What is needed:
Recast the records below as a numbered list, one line per item, omitting any blank lines.

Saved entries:

————

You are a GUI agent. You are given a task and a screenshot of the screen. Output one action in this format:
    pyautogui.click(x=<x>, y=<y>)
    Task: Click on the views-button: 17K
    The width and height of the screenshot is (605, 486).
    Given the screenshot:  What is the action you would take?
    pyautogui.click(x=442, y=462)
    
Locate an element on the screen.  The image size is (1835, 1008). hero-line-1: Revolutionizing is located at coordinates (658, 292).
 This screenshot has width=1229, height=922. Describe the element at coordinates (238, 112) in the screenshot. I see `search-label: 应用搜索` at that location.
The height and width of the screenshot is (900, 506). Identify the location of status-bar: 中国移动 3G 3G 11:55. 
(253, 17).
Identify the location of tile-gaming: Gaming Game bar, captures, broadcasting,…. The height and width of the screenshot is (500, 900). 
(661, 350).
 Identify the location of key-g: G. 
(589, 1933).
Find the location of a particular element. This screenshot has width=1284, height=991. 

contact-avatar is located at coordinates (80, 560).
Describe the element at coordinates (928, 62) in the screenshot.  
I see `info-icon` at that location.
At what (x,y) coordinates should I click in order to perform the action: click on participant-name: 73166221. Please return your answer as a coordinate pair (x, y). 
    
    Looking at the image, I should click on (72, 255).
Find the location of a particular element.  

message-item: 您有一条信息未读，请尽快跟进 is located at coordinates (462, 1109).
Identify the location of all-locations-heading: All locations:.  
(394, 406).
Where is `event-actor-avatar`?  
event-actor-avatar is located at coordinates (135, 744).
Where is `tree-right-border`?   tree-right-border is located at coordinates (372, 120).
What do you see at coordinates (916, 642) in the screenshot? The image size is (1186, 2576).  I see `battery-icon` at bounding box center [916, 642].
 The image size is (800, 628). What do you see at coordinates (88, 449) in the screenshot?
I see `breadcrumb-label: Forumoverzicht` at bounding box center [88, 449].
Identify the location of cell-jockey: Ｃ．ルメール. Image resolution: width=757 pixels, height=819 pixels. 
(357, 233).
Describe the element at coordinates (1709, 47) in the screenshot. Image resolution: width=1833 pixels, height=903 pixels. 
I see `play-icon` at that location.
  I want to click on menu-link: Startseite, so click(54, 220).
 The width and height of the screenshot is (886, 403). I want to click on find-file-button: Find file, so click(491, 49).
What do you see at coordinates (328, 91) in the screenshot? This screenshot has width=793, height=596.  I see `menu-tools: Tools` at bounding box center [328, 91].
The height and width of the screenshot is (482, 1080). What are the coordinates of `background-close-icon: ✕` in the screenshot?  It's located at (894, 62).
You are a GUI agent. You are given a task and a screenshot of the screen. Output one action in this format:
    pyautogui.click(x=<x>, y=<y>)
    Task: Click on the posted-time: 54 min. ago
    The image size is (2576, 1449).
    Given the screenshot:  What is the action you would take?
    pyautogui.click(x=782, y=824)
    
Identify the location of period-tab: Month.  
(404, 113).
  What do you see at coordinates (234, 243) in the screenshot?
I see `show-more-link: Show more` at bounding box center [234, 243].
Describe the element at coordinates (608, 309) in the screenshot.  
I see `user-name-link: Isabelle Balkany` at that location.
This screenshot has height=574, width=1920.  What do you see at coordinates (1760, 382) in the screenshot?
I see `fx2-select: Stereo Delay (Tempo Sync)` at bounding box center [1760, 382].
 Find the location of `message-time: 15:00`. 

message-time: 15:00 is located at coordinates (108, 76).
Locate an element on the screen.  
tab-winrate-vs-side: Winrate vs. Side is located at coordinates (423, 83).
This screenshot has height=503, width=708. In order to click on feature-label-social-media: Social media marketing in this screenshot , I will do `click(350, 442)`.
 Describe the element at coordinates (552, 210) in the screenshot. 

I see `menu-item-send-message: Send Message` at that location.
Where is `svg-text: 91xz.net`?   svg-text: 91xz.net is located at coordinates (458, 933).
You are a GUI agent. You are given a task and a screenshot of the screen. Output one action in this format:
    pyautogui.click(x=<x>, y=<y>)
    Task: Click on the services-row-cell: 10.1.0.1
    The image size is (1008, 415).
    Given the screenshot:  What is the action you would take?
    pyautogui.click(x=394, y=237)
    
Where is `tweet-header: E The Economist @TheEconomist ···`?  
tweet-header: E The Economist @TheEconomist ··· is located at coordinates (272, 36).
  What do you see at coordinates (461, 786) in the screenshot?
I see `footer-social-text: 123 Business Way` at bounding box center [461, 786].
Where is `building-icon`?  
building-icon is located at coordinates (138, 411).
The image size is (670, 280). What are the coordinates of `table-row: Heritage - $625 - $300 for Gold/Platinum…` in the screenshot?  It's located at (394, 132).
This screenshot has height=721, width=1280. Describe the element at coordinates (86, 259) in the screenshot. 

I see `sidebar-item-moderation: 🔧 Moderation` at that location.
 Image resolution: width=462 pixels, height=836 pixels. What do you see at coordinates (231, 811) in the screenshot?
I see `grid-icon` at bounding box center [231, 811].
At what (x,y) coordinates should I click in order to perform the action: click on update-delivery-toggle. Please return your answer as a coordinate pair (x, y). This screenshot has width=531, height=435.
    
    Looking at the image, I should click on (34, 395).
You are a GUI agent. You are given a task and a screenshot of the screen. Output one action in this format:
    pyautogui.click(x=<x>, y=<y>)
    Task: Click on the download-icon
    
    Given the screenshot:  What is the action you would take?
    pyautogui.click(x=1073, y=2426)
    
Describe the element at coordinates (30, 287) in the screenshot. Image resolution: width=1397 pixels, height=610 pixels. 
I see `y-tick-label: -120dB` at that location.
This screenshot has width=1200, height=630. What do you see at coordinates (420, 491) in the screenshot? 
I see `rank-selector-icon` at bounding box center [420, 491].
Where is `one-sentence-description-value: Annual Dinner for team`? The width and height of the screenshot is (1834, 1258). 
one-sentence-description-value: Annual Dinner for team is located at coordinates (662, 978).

————

Exercise solution:
1. You are a GUI agent. You are given a task and a screenshot of the screen. Output one action in this format:
2.     pyautogui.click(x=<x>, y=<y>)
3.     Task: Click on the views-button: 17K
4.     The width and height of the screenshot is (605, 486).
5.     Given the screenshot:  What is the action you would take?
6.     pyautogui.click(x=442, y=462)
7. Locate an element on the screen.  The image size is (1835, 1008). hero-line-1: Revolutionizing is located at coordinates (658, 292).
8.  This screenshot has width=1229, height=922. Describe the element at coordinates (238, 112) in the screenshot. I see `search-label: 应用搜索` at that location.
9. The height and width of the screenshot is (900, 506). Identify the location of status-bar: 中国移动 3G 3G 11:55. 
10. (253, 17).
11. Identify the location of tile-gaming: Gaming Game bar, captures, broadcasting,…. The height and width of the screenshot is (500, 900). 
12. (661, 350).
13.  Identify the location of key-g: G. 
14. (589, 1933).
15. Find the location of a particular element. This screenshot has width=1284, height=991. 
16. contact-avatar is located at coordinates (80, 560).
17. Describe the element at coordinates (928, 62) in the screenshot.  
18. I see `info-icon` at that location.
19. At what (x,y) coordinates should I click in order to perform the action: click on participant-name: 73166221. Please return your answer as a coordinate pair (x, y). 
20.     Looking at the image, I should click on (72, 255).
21. Find the location of a particular element.  
22. message-item: 您有一条信息未读，请尽快跟进 is located at coordinates (462, 1109).
23. Identify the location of all-locations-heading: All locations:.  
24. (394, 406).
25. Where is `event-actor-avatar`?  
26. event-actor-avatar is located at coordinates (135, 744).
27. Where is `tree-right-border`?   tree-right-border is located at coordinates (372, 120).
28. What do you see at coordinates (916, 642) in the screenshot? The image size is (1186, 2576).  I see `battery-icon` at bounding box center [916, 642].
29.  The image size is (800, 628). What do you see at coordinates (88, 449) in the screenshot?
30. I see `breadcrumb-label: Forumoverzicht` at bounding box center [88, 449].
31. Identify the location of cell-jockey: Ｃ．ルメール. Image resolution: width=757 pixels, height=819 pixels. 
32. (357, 233).
33. Describe the element at coordinates (1709, 47) in the screenshot. Image resolution: width=1833 pixels, height=903 pixels. 
34. I see `play-icon` at that location.
35.   I want to click on menu-link: Startseite, so click(54, 220).
36.  The width and height of the screenshot is (886, 403). I want to click on find-file-button: Find file, so click(491, 49).
37. What do you see at coordinates (328, 91) in the screenshot? This screenshot has width=793, height=596.  I see `menu-tools: Tools` at bounding box center [328, 91].
38. The height and width of the screenshot is (482, 1080). What are the coordinates of `background-close-icon: ✕` in the screenshot?  It's located at (894, 62).
39. You are a GUI agent. You are given a task and a screenshot of the screen. Output one action in this format:
40.     pyautogui.click(x=<x>, y=<y>)
41.     Task: Click on the posted-time: 54 min. ago
42.     The image size is (2576, 1449).
43.     Given the screenshot:  What is the action you would take?
44.     pyautogui.click(x=782, y=824)
45. Identify the location of period-tab: Month.  
46. (404, 113).
47.   What do you see at coordinates (234, 243) in the screenshot?
48. I see `show-more-link: Show more` at bounding box center [234, 243].
49. Describe the element at coordinates (608, 309) in the screenshot.  
50. I see `user-name-link: Isabelle Balkany` at that location.
51. This screenshot has height=574, width=1920.  What do you see at coordinates (1760, 382) in the screenshot?
52. I see `fx2-select: Stereo Delay (Tempo Sync)` at bounding box center [1760, 382].
53.  Find the location of `message-time: 15:00`. 
54. message-time: 15:00 is located at coordinates (108, 76).
55. Locate an element on the screen.  
56. tab-winrate-vs-side: Winrate vs. Side is located at coordinates (423, 83).
57. This screenshot has height=503, width=708. In order to click on feature-label-social-media: Social media marketing in this screenshot , I will do `click(350, 442)`.
58.  Describe the element at coordinates (552, 210) in the screenshot. 
59. I see `menu-item-send-message: Send Message` at that location.
60. Where is `svg-text: 91xz.net`?   svg-text: 91xz.net is located at coordinates (458, 933).
61. You are a GUI agent. You are given a task and a screenshot of the screen. Output one action in this format:
62.     pyautogui.click(x=<x>, y=<y>)
63.     Task: Click on the services-row-cell: 10.1.0.1
64.     The image size is (1008, 415).
65.     Given the screenshot:  What is the action you would take?
66.     pyautogui.click(x=394, y=237)
67. Where is `tweet-header: E The Economist @TheEconomist ···`?  
68. tweet-header: E The Economist @TheEconomist ··· is located at coordinates (272, 36).
69.   What do you see at coordinates (461, 786) in the screenshot?
70. I see `footer-social-text: 123 Business Way` at bounding box center [461, 786].
71. Where is `building-icon`?  
72. building-icon is located at coordinates (138, 411).
73. The image size is (670, 280). What are the coordinates of `table-row: Heritage - $625 - $300 for Gold/Platinum…` in the screenshot?  It's located at (394, 132).
74. This screenshot has height=721, width=1280. Describe the element at coordinates (86, 259) in the screenshot. 
75. I see `sidebar-item-moderation: 🔧 Moderation` at that location.
76.  Image resolution: width=462 pixels, height=836 pixels. What do you see at coordinates (231, 811) in the screenshot?
77. I see `grid-icon` at bounding box center [231, 811].
78. At what (x,y) coordinates should I click in order to perform the action: click on update-delivery-toggle. Please return your answer as a coordinate pair (x, y). This screenshot has width=531, height=435.
79.     Looking at the image, I should click on (34, 395).
80. You are a GUI agent. You are given a task and a screenshot of the screen. Output one action in this format:
81.     pyautogui.click(x=<x>, y=<y>)
82.     Task: Click on the download-icon
83.     Given the screenshot:  What is the action you would take?
84.     pyautogui.click(x=1073, y=2426)
85. Describe the element at coordinates (30, 287) in the screenshot. Image resolution: width=1397 pixels, height=610 pixels. 
86. I see `y-tick-label: -120dB` at that location.
87. This screenshot has width=1200, height=630. What do you see at coordinates (420, 491) in the screenshot? 
88. I see `rank-selector-icon` at bounding box center [420, 491].
89. Where is `one-sentence-description-value: Annual Dinner for team`? The width and height of the screenshot is (1834, 1258). 
90. one-sentence-description-value: Annual Dinner for team is located at coordinates (662, 978).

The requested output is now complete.